§ **What the task requires**
Extract the records between the lines holding "How do I perform: Click" and "click(x=834, y=467)", inclusive, and repeat them exactly; leave the pictures out of the answer.

___ Supplied data

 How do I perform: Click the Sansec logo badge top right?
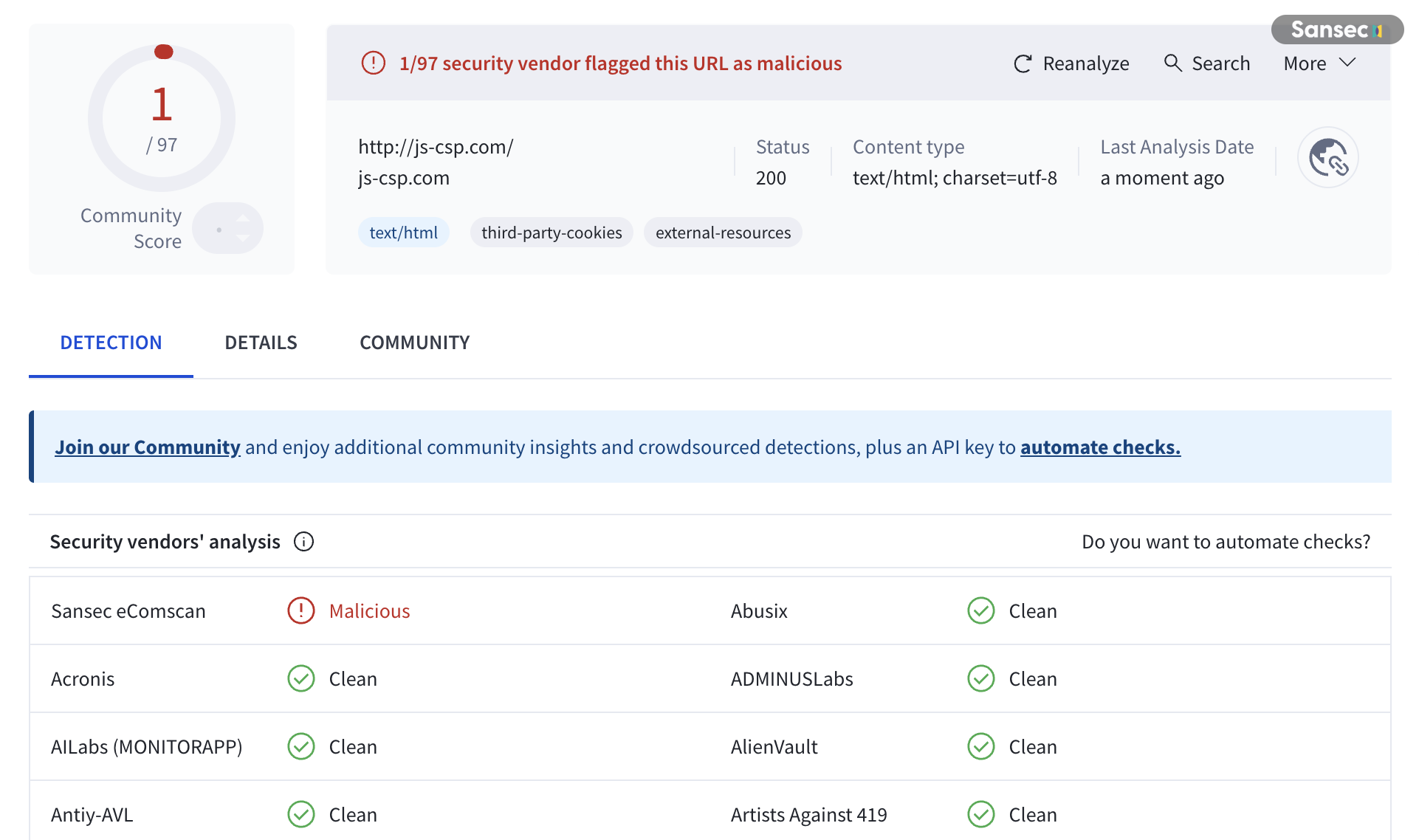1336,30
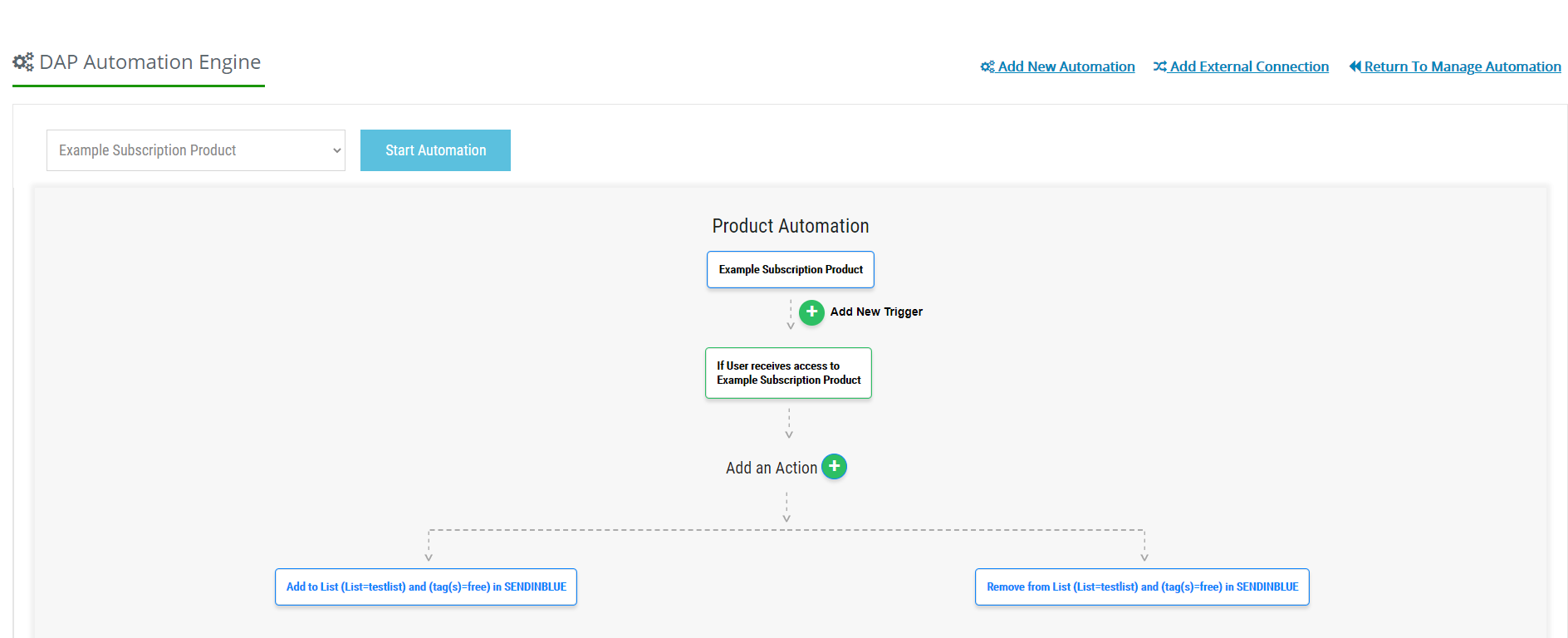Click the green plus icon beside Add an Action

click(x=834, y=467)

______
___ Supplied data

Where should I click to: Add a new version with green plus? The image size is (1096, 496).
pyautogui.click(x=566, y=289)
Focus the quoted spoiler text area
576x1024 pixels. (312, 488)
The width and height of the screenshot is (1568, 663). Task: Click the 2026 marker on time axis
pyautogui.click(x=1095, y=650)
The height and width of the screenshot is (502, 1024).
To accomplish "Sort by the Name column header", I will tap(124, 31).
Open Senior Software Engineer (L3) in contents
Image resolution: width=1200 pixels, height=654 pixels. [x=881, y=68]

______
___ Supplied data

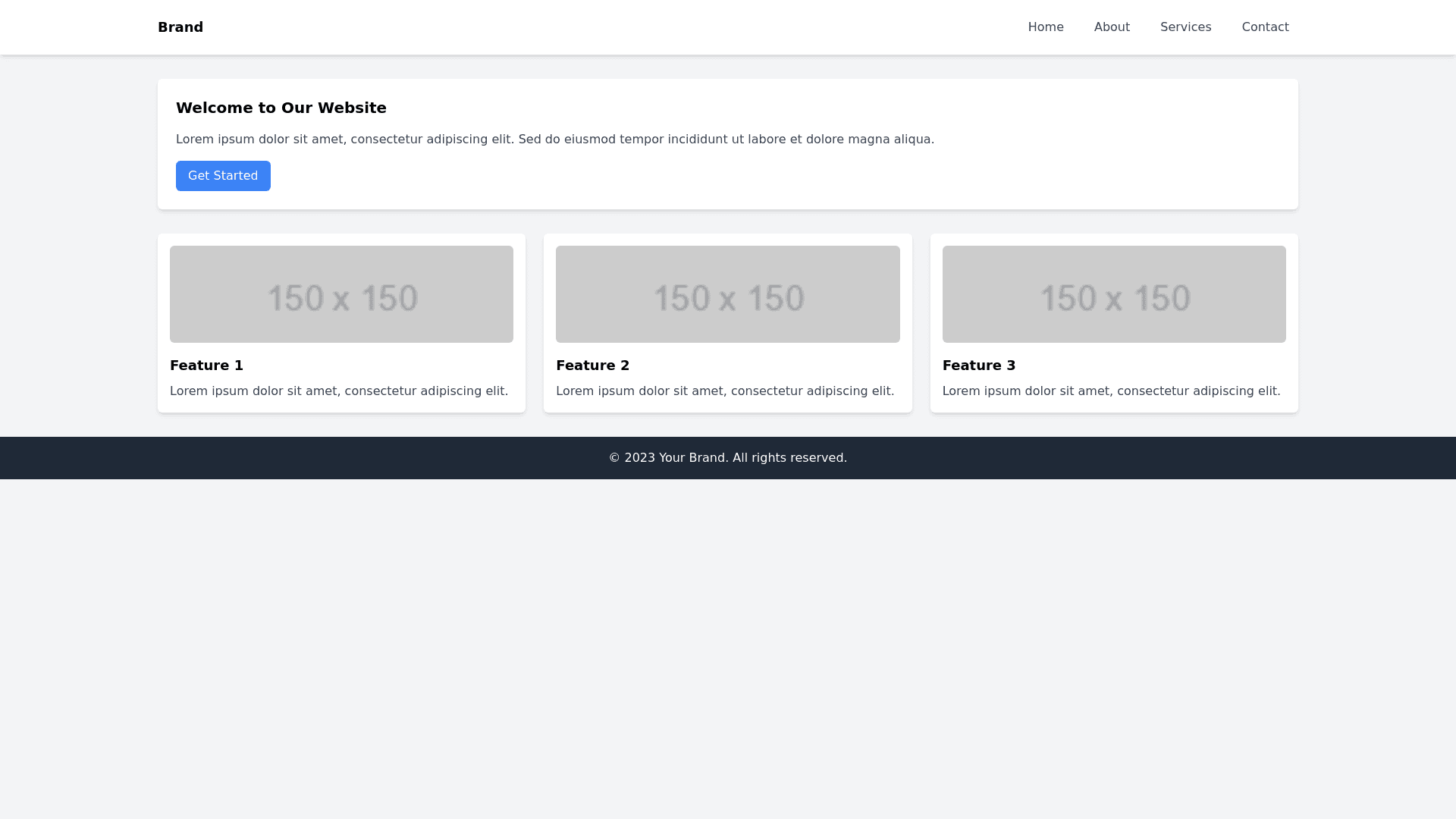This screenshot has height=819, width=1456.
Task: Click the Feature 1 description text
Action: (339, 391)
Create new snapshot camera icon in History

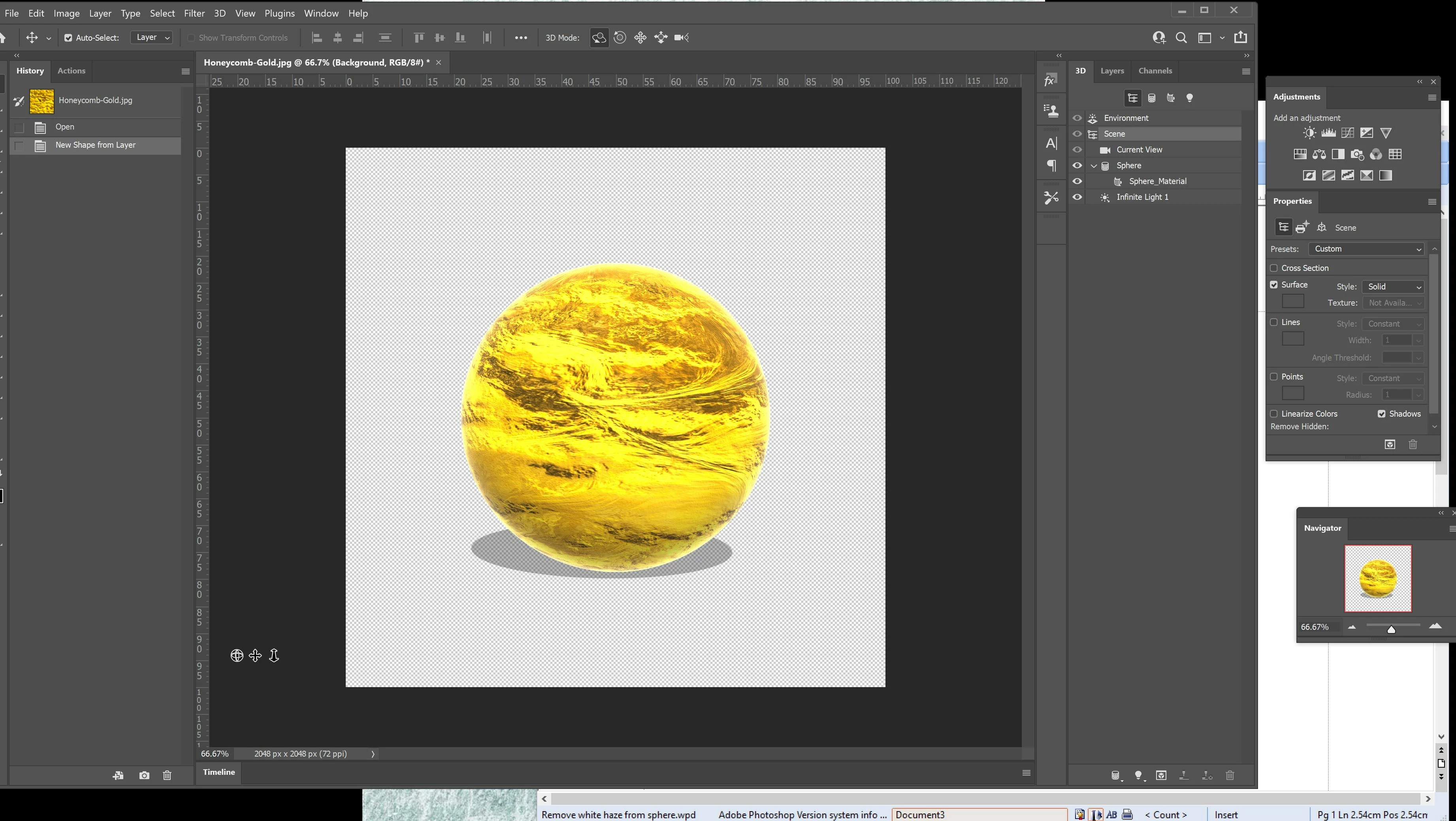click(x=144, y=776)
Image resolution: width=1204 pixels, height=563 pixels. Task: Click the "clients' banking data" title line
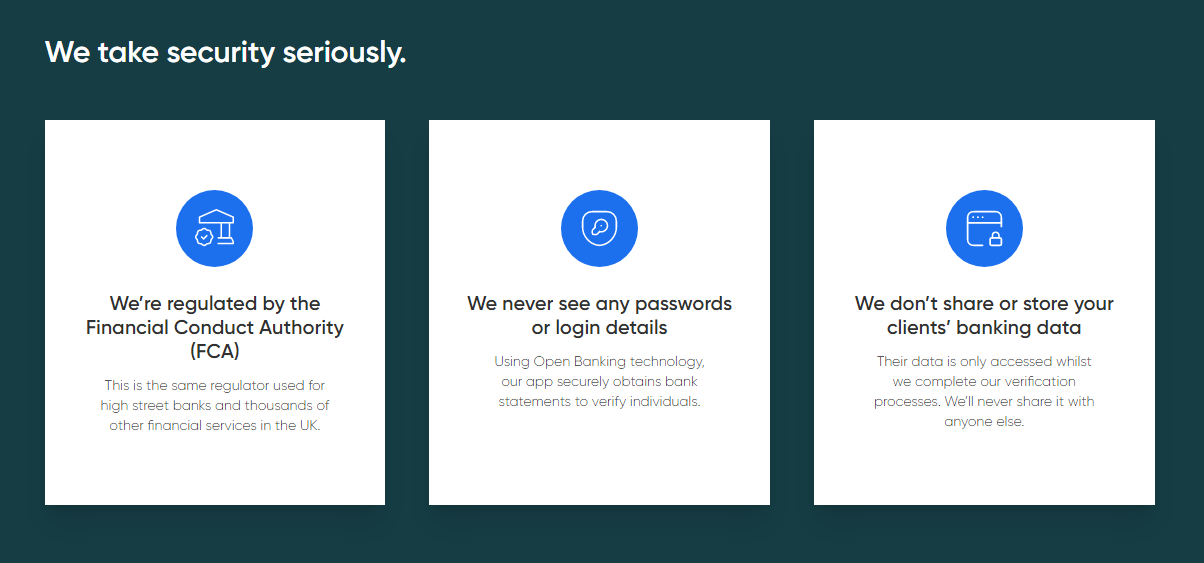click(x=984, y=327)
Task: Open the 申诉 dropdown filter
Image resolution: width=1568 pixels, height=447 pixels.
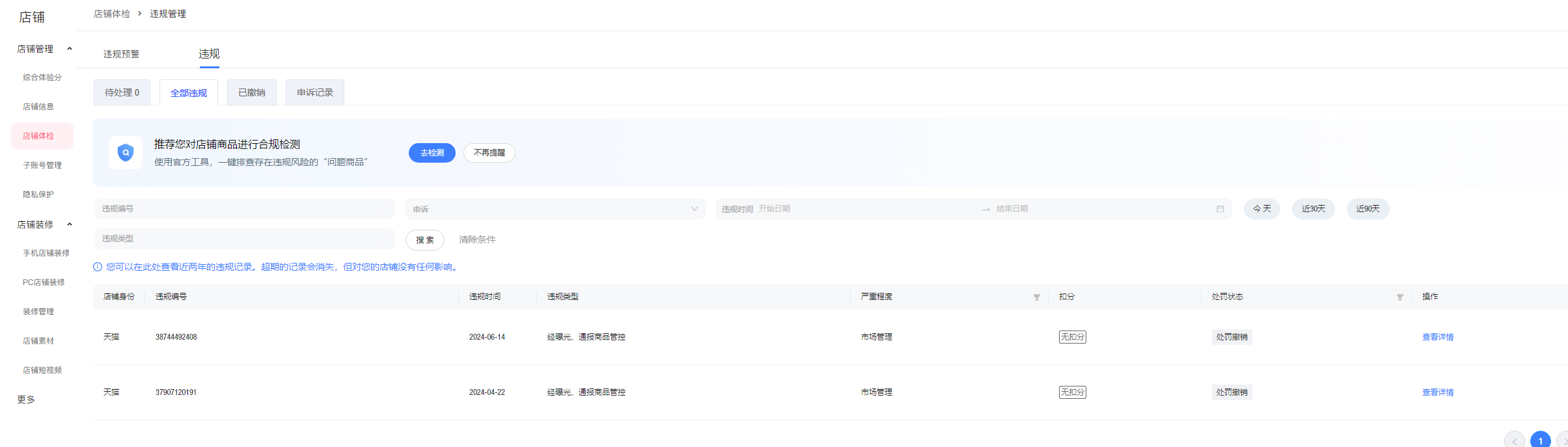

______

§ **Right answer**
 How do I perform: Click the Sansec logo badge top right?
1336,30
Click the green plus icon beside Add an Action

click(x=834, y=467)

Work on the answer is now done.